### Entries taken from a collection
________

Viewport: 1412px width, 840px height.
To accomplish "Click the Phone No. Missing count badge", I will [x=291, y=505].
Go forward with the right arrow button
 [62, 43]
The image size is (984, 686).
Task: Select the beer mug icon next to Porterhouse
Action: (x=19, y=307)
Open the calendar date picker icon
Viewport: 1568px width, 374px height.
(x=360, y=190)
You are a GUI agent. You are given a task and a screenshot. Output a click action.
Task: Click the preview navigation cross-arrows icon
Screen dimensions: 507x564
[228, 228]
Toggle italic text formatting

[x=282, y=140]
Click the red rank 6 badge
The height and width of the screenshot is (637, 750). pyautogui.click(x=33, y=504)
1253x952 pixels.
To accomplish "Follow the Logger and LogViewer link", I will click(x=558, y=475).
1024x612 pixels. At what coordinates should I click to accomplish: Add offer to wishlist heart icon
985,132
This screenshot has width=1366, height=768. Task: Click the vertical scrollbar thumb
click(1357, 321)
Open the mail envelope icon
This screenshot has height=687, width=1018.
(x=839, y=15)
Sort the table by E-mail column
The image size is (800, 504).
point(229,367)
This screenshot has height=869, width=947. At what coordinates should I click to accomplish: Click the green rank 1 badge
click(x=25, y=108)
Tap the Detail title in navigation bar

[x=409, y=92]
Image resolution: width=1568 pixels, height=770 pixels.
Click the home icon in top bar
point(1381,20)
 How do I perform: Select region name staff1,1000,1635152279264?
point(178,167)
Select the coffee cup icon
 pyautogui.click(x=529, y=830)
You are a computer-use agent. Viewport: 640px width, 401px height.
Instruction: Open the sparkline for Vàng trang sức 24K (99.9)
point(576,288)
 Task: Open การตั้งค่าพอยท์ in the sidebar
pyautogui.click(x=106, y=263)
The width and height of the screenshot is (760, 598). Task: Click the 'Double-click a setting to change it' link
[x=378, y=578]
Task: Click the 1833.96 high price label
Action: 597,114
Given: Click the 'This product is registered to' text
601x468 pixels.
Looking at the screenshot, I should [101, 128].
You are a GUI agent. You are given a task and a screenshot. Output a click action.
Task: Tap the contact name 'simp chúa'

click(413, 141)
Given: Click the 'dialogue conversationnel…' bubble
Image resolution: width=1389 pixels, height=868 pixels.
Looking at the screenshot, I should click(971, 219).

________

### PROBLEM REQUIREMENTS
Down to the last line, repeat the data exactly.

### WRITTEN REPLY
Viewport: 1412px width, 840px height.
To accomplish "Click the Phone No. Missing count badge", I will [x=291, y=505].
Go forward with the right arrow button
 [62, 43]
The image size is (984, 686).
Task: Select the beer mug icon next to Porterhouse
Action: (x=19, y=307)
Open the calendar date picker icon
Viewport: 1568px width, 374px height.
(x=360, y=190)
You are a GUI agent. You are given a task and a screenshot. Output a click action.
Task: Click the preview navigation cross-arrows icon
Screen dimensions: 507x564
[228, 228]
Toggle italic text formatting

[x=282, y=140]
Click the red rank 6 badge
The height and width of the screenshot is (637, 750). pyautogui.click(x=33, y=504)
1253x952 pixels.
To accomplish "Follow the Logger and LogViewer link", I will click(x=558, y=475).
1024x612 pixels. At what coordinates should I click to accomplish: Add offer to wishlist heart icon
985,132
This screenshot has width=1366, height=768. Task: Click the vertical scrollbar thumb
click(1357, 321)
Open the mail envelope icon
This screenshot has height=687, width=1018.
(x=839, y=15)
Sort the table by E-mail column
The image size is (800, 504).
point(229,367)
This screenshot has height=869, width=947. At what coordinates should I click to accomplish: Click the green rank 1 badge
click(x=25, y=108)
Tap the Detail title in navigation bar

[x=409, y=92]
Image resolution: width=1568 pixels, height=770 pixels.
Click the home icon in top bar
point(1381,20)
 How do I perform: Select region name staff1,1000,1635152279264?
point(178,167)
Select the coffee cup icon
 pyautogui.click(x=529, y=830)
You are a computer-use agent. Viewport: 640px width, 401px height.
Instruction: Open the sparkline for Vàng trang sức 24K (99.9)
point(576,288)
 Task: Open การตั้งค่าพอยท์ in the sidebar
pyautogui.click(x=106, y=263)
The width and height of the screenshot is (760, 598). Task: Click the 'Double-click a setting to change it' link
[x=378, y=578]
Task: Click the 1833.96 high price label
Action: 597,114
Given: Click the 'This product is registered to' text
601x468 pixels.
Looking at the screenshot, I should [101, 128].
You are a GUI agent. You are given a task and a screenshot. Output a click action.
Task: Tap the contact name 'simp chúa'

click(413, 141)
Given: Click the 'dialogue conversationnel…' bubble
Image resolution: width=1389 pixels, height=868 pixels.
Looking at the screenshot, I should click(971, 219).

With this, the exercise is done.